> WORK INSTRUCTIONS: Determine how many lines in the entries below hold "announcement". Respond with that number only.
= = = = =
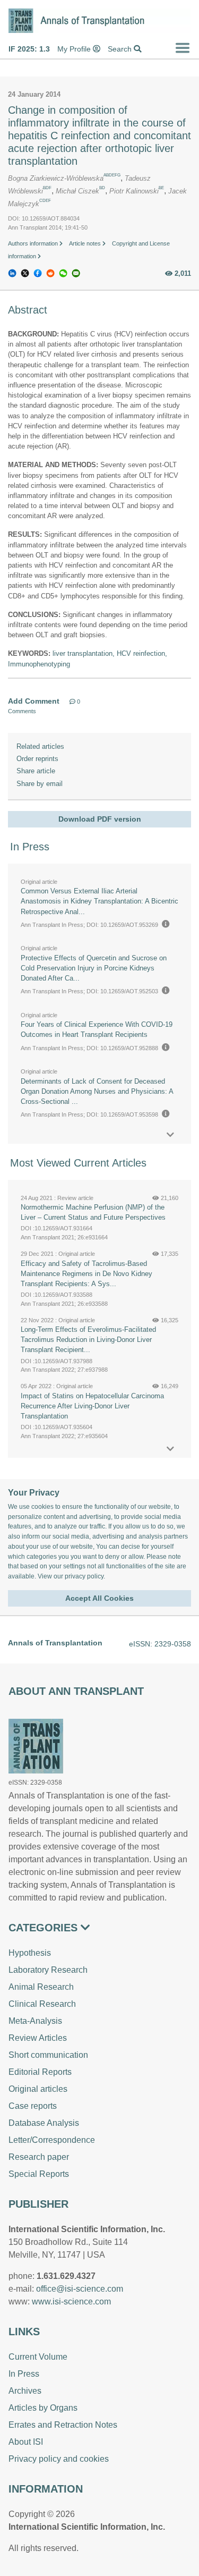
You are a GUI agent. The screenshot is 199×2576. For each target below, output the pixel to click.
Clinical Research (42, 2003)
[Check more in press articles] (170, 1134)
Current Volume (37, 2356)
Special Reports (38, 2173)
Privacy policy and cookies (58, 2458)
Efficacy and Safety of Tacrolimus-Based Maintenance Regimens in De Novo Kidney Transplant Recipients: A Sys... (86, 1274)
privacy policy (84, 1576)
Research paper (38, 2156)
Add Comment (33, 701)
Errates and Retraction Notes (62, 2424)
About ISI (25, 2441)
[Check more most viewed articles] (170, 1449)
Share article (35, 771)
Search (121, 49)
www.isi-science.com (71, 2301)
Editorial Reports (40, 2071)
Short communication (48, 2054)
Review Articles (37, 2037)
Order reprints (37, 759)
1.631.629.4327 (66, 2276)
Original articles (37, 2088)
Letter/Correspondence (51, 2139)
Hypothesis (29, 1952)
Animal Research (41, 1986)
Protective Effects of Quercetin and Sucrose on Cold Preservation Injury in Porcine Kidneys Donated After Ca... (94, 968)
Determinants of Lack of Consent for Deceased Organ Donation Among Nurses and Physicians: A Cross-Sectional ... (97, 1091)
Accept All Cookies (99, 1598)
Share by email (39, 784)
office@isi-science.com (79, 2288)
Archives (24, 2390)
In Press (23, 2373)
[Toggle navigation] (182, 48)
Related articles (40, 746)
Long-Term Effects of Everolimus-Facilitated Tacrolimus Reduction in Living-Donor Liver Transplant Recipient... (88, 1339)
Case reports (32, 2105)
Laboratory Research (48, 1969)
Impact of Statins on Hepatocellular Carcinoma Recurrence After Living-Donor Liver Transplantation (92, 1406)
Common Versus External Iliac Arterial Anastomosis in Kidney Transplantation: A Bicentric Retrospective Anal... (99, 901)
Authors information (33, 243)
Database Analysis (43, 2122)
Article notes (85, 243)
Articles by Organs (42, 2407)
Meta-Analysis (35, 2020)
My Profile (75, 49)
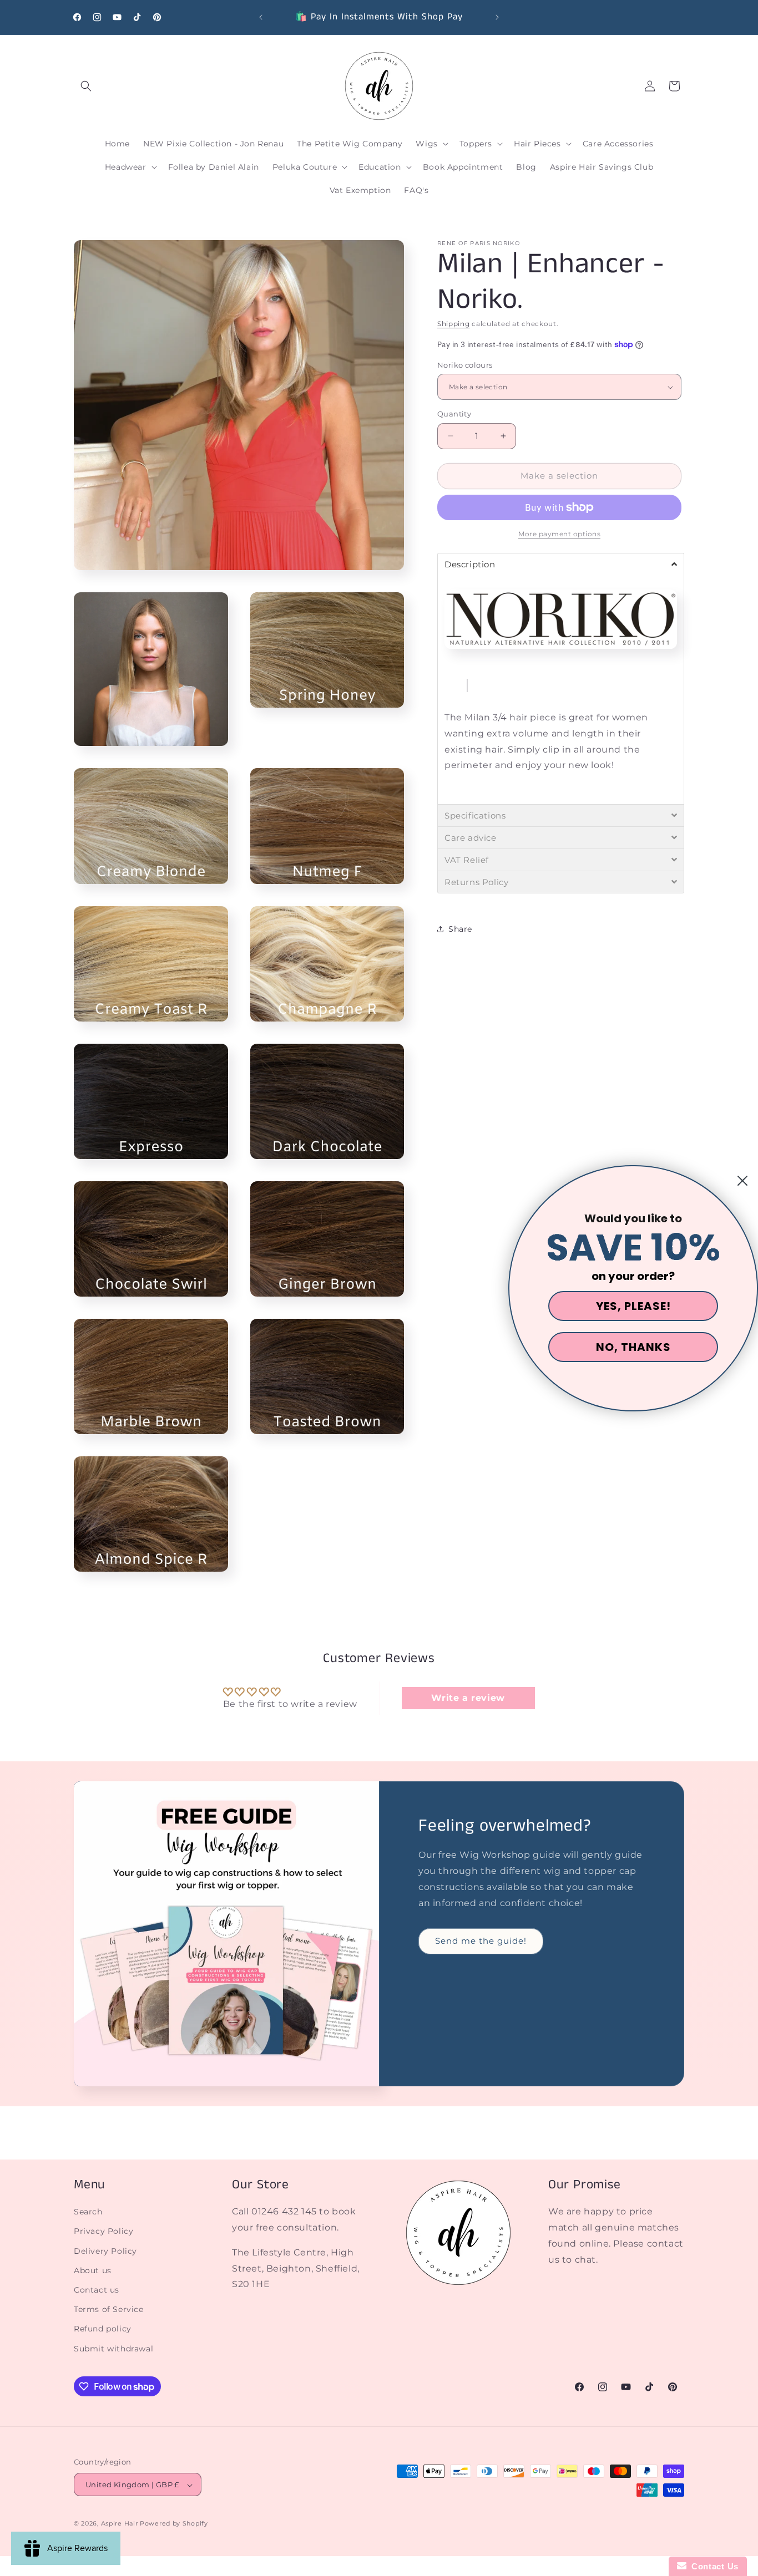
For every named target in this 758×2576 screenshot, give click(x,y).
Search (88, 2212)
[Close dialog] (742, 1181)
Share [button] (460, 929)
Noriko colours (465, 364)
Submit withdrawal (113, 2349)
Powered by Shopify (174, 2524)
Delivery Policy (105, 2251)
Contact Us (712, 2566)
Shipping (453, 323)
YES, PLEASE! (633, 1306)
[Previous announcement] (261, 17)
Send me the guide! (481, 1940)
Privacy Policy (103, 2232)
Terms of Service (109, 2310)
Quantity (454, 413)
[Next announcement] (497, 17)
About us (93, 2270)
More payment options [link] (559, 534)
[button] (86, 86)
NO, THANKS (633, 1347)
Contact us (96, 2290)
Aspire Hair (119, 2524)
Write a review (467, 1698)
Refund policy (103, 2329)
= = = = =
> ANSWER BOX: 2